*TASK:* In the passage on olive analysis, what is the developed equipment based on?

*GIVEN PASSAGE:*
— START —

In this study, we are going to use two types of neural network. On the one hand, a neural network for adjustment [32] to evaluate the effectiveness of this technique in generating a valid impedance behavior mode for olive pulp and, on the other hand, a neural network for sorting [33] to distinguish between olive varieties at different temperatures.

1.5. The Internet of Things (IoT)

The use of the IoT is widely extended nowadays and there are numerous cases (for example [34,35,36,37,38]) in precision agriculture, irrigation, temperature control, monitoring of the agricultural production process, in automated olive chain processes, or in the operation of the pitting, slicing, and stuffing machines themselves (DRR) [30,31]. This paper shows the development of equipment based on the SoC AD5933 [12] which, together with a neural network and an IoT system, allows for the analysis of the state of the olives on the farm or in the factory before pitting.

— END —

*SOURCE EXCERPT:*

— START —

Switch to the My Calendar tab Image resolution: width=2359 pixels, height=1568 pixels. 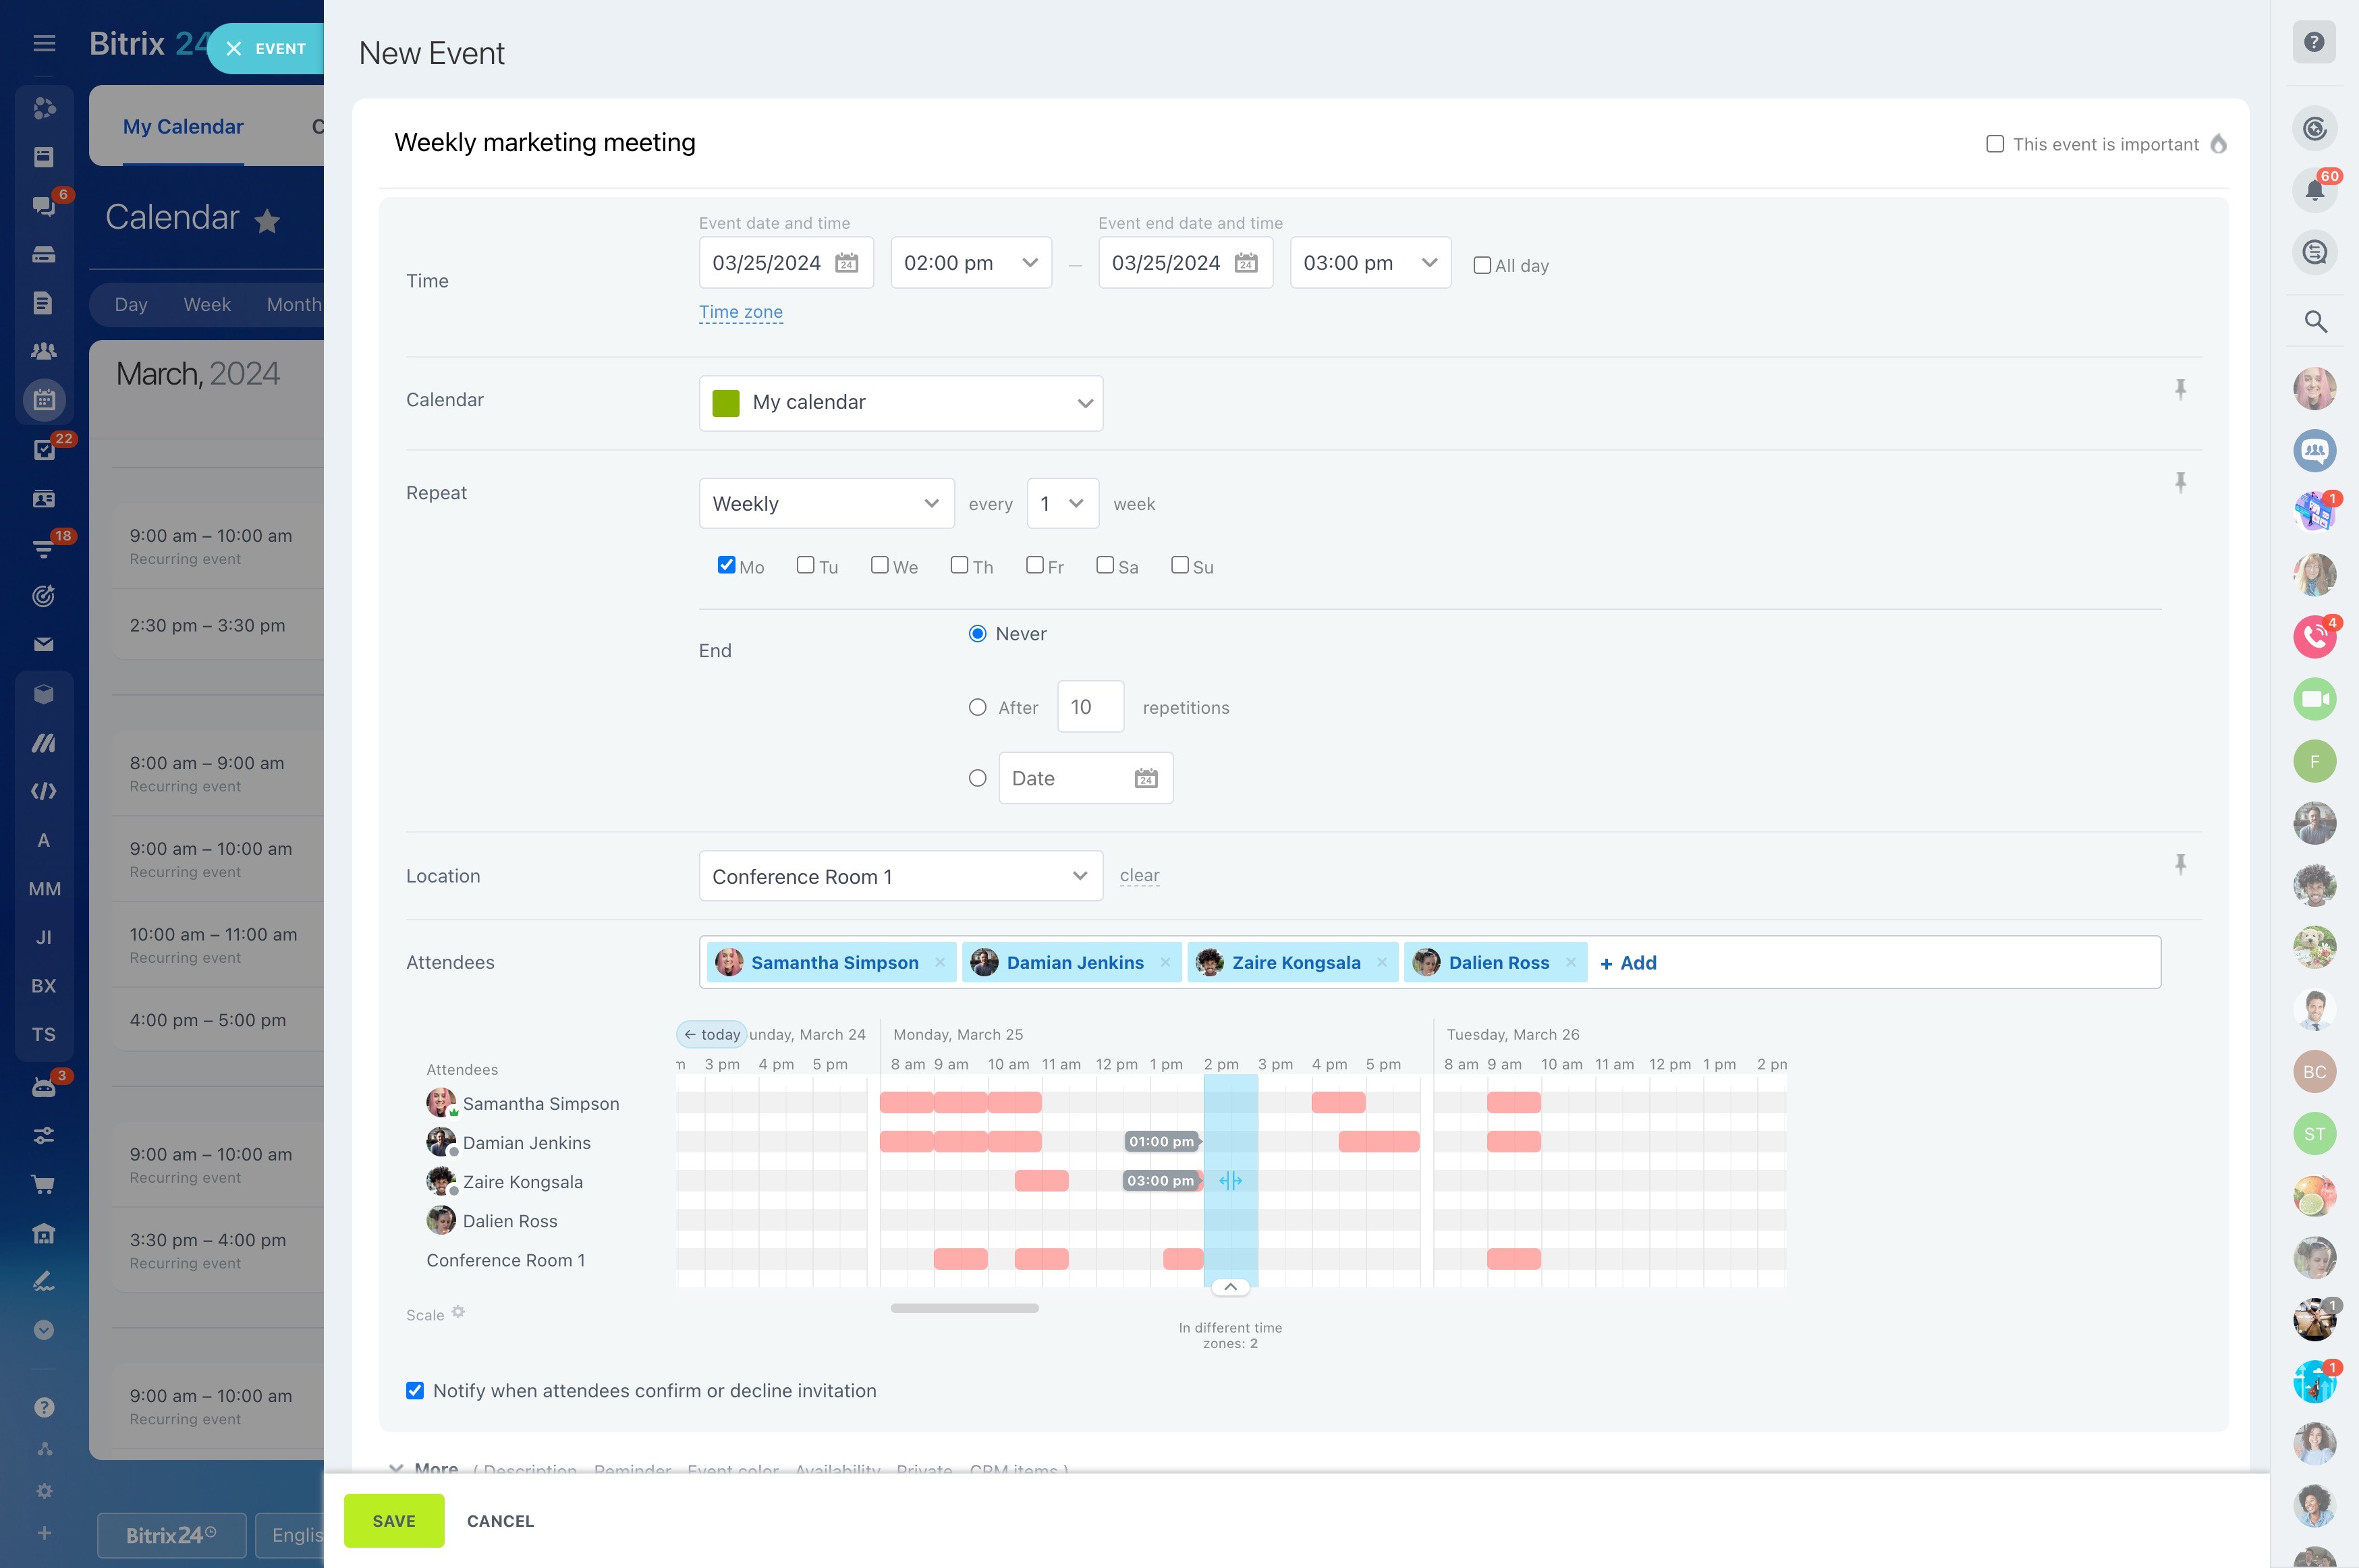coord(183,127)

— END —

*FINISHED ANSWER:* The SoC AD5933.